COLONNE PORTANTI: INTERVIEW WITH ARCHITECT AND DESIGNER MICHELE DE LUCCHI
In Rome there’s an unconventional exposition space. It’s called Fondazione VOLUME! and is presided over by neurosurgeon and art collector Francesco Nucci. Here you won’t find artists simply displaying their work but rather surgically operating on the architectural body of the space to the point of transforming it case by case into a different thing altogether. Until February 15th 2013, Fondazione VOLUME! will receive a hands-on treatment from architect and designer Michele De Lucchi with exhibition “Colonne Portanti”, curated by Emilia Giorgi. At the opening the designer talked to us about the meaning of his latest work and the niches he dug out in the walls, in which 13 handcrafted columns have been fit.
Michele De Lucchi has already made the books of design history as a protagonist of the Alchimia andMemphis movements and much more.
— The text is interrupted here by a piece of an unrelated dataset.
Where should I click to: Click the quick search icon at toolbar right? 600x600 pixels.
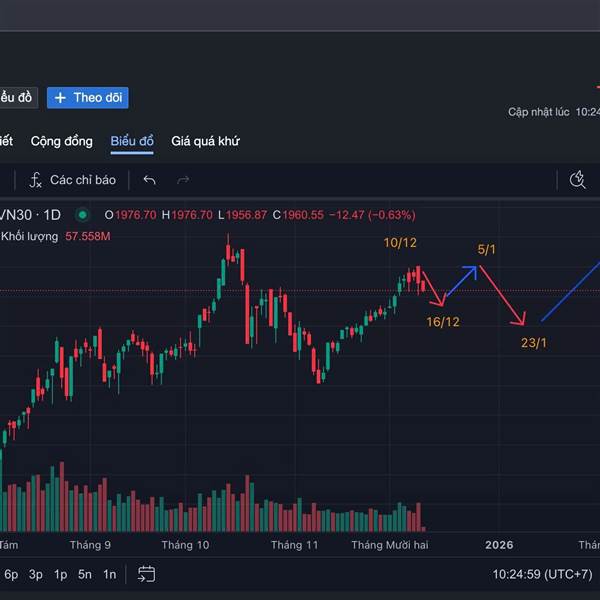click(577, 180)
He developed products for the most important industries in Italy and Europe, winning the Compasso d’Oro award twice. In Italy, among other things, he designed the interiors of Milan’s Triennale, of the Italian Post and of Bank Intesa. Recently, he developed various projects for the public and private sector in Georgia, such as the Ministry of Internal Affairs and the Peace Bridge of Tblisi. In 1990 De Lucchi founded Produzione Privata, a company for which he designs objects made with artisanal techniques. Since 2004 he sculpts little houses in wood with a chainsaw, in the quest for the essence of architectural form. Pieces that are now displayed in the most important museums of the world. Since 2008 he’s full professor at the design Faculty of the Politecnico in Milan.